Quella cosa per cui fin da bambino ti insegnavano a dire per favore quando chiedevi qualcosa, grazie quando la ricevevi, scusi se ti sbagliavi a fare o dire qualcosa, e persino prego quando qualcuno ti aveva ringraziato. E secondo me lo insegnano ancora, i genitori. Solo che poi sembra che questi elementi così basici e basilari della convivenza tra esseri umani si perdano. La gente se li dimentica. Ha troppa fretta per perdere tempo in convenevoli.

È cominciato con le email e quindi un certo tempo fa. Siccome le email spesso sostituivano la comunicazione telefonica, le persone scrivevano quel che ti dovevano dire e basta. Al telefono ti avrebbero almeno detto ciao, o buongiorno, sarebbero stati costretti a dire chi erano e magari avrebbero aggiunto anche un come va?, soprattutto se ti dovevano chiedere un favore e volevano partire con il piede giusto. Ma in un’email, dai, il mittente si vede subito, perché sprecare tempo e spazio per dirti ciao buongiorno e chiudere con un grazie? Il mondo va veloce e noi di più, siamo multitasking per cui mentre scriviamo telefoniamo e mangiamo e progettiamo la prossima idea geniale.
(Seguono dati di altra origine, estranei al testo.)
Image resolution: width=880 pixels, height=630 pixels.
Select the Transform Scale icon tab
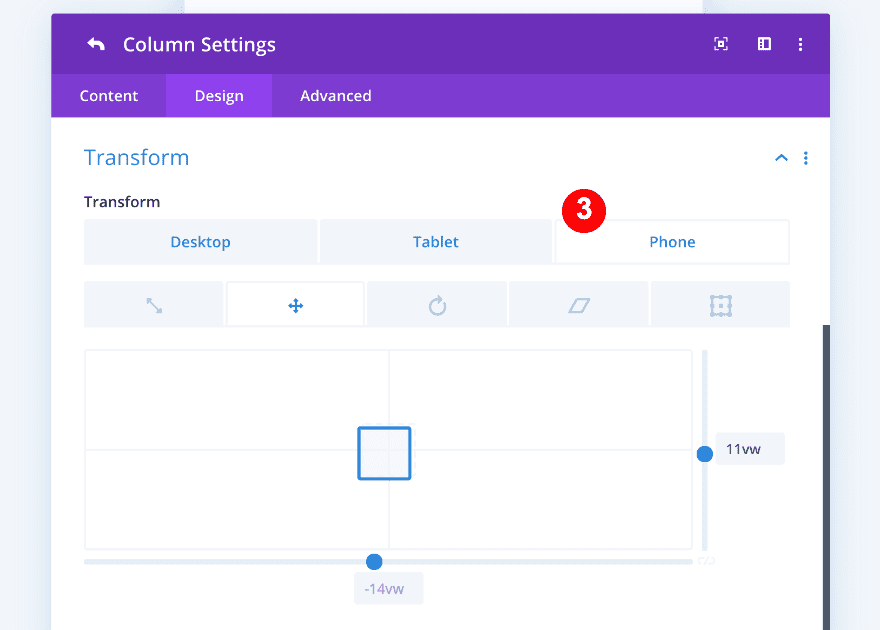coord(154,305)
E poi è arrivato Whatsapp. Che ha reso le email una cosa da vetuste signore e signori, oppure una formalità che serve alle aziende e nei casi in cui ci vuole una prova di quello che si è affermato. Uno scripta manent aggiornato ai tempi, insomma.

E su Whatsapp l’immediatezza è tutto. Da quando l’immediatezza è diventata un valore? Un valore assoluto e fondante per cui all’immediatezza sacrifichiamo tutto? La grammatica. La sintassi. La rilettura.

Per non parlare del correttore automatico. Quello che non contempla la e ma solo la è. Quello per cui ce n’è è un errore. Quello che conosce solo le parole che hai già usato e quando le metti dopo un apostrofo non le riconosce più. Quello che quando scrivi Che, subito dopo ci scrive Guevara (ricevevo dei messaggi da mia sorella, in cui spesso c’era Che Guevara e non capivo da dove usciva, e lei mi ha detto che appunto una volta aveva scritto Che Guevara e da allora per il correttore dopo Che ci andava sempre Guevara). Quello intelligente insomma.

Io sono una signora after fifty, una signora del secolo scorso e francamente i per favore e i grazie mi mancano. Ci sembravano una formalità, ma sotto ci stava della sostanza. Che spesso non era altro che la gentilezza di cui ora molti si fanno fautori e paladini. Ci si scrivono anche dei libri, sulla gentilezza, ed è chiaro che l’abbiamo perduta, perché se così non fosse non avrebbe senso parlarne.

Così nella mia predichetta di oggi, vi direi di prendervi un paio di minuti per rileggere i messaggi. E aggiungere un ciao all’inizio e un grazie alla fine. Magari dopo un po’ lo fa anche il vostro interlocutore. E si scopre che dire ciao o buongiorno all’inizio della comunicazione è come riconoscere l’esistenza di un altro oltre a noi. Che dire per favore è come riconoscere che stiamo chiedendo qualcosa. Che ringraziare è un po’ come respirare, non costa nulla ma genera energia (senza emissioni tossiche). Dopo un po’ diventa persino un’abitudine…

Grazie per avermi letto e buona giornata!